Notes from Underground by Fyodor Dostoevsky
A strange novella combining fragmented musings with the intense emotional highs and lows of an ostracized narrator.
Published September 8, 2025



Book: Notes from Underground by Fyodor Dostoevsky
Release Date: April 1864
Publisher: Vintage
Format: Paperback
Source: Bought
One of the most remarkable characters in literature, the unnamed narrator of Dostoevsky's most revolutionary novel is a former official who has defiantly withdrawn into an underground existence. In full retreat from society, he scrawls a passionate, obsessive, self-contradictory narrative that serves as a devastating attack on social utopianism and an assertion of man’s essentially irrational nature.
Why I Picked It Up
Dostoevsky (Dostoyevsky) is my most "performative" read alongside McCarthy, indicating that there is a stubborn pride within me determined to be seen at my full intellectual capacity. Despite me thinking that derision towards genre is frankly bullshit, I still ended up down the rabbit hole of older literary fiction—partly because during [redacted book process], I knew reading contemporary books would make me overthink how my own manuscript held up to industry patterns. One day, I looked up and I was in the middle of The Idiot, Notes from Underground, and Crime and Punishment?

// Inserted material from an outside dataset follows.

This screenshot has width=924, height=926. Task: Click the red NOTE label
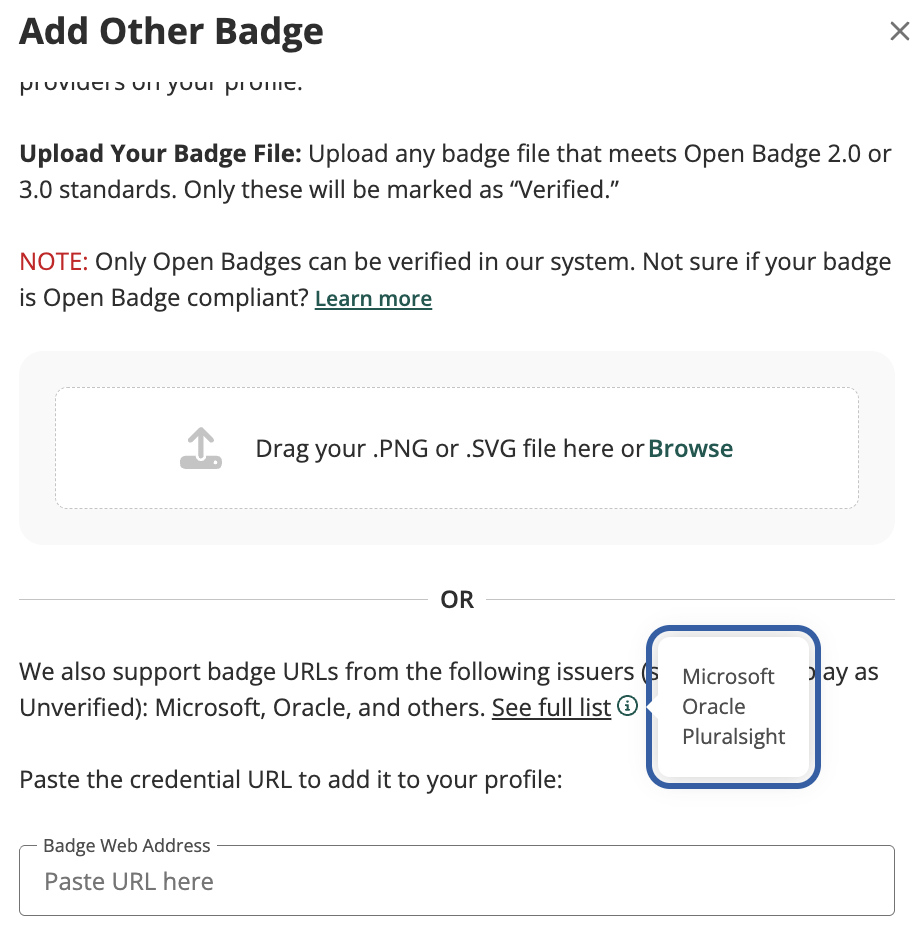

I have thoughts on each so far, but Notes is the one I finished most recently and can therefore critique. It's a funky read, both in format and emotion, and I do think people read it with a generosity they wouldn't necessarily give to the same book if the author name were anonymous. But such is history and the lit scene, my friends.
About 'Notes from Underground'
Overall, the main character (antihero) of Notes is meant to be the kind of guy causing his own problems—who tanks his social connections and can't entirely see it because he's so angry over his isolation.
The first half of the book is a scattering of various lines and musings (conversational, overwhelming, considered) while the second details the narrator poor, frustrated, and fumbling in his interactions.
Some of his misfortune is bad luck, sure, but some of it's him deflecting responsibility for his own feelings and reactions. In the first half of the book, I liked him musing about suffering and consciousness, giving someone a way out of their self-pity, and the "beautiful and lofty."
I think a lot about studies showing that defensiveness and pride are basically the emotional states that completely stop, neurologically, the processes of listening required to feel like you're connected with others. (See: You're Not Listening, The Love Prescription, Why We Click, etc.)
It's not that everyone is lonely so much as that everyone is talking over each other, and the cycle is vicious. Basically, as soon as you've gotten defensive or wrapped up in your own ego, you've lost the ability to actually meet someone on the level you need to click. And working against defensiveness has to be a conscious choice, because at first you will absorb the perceived ego hit.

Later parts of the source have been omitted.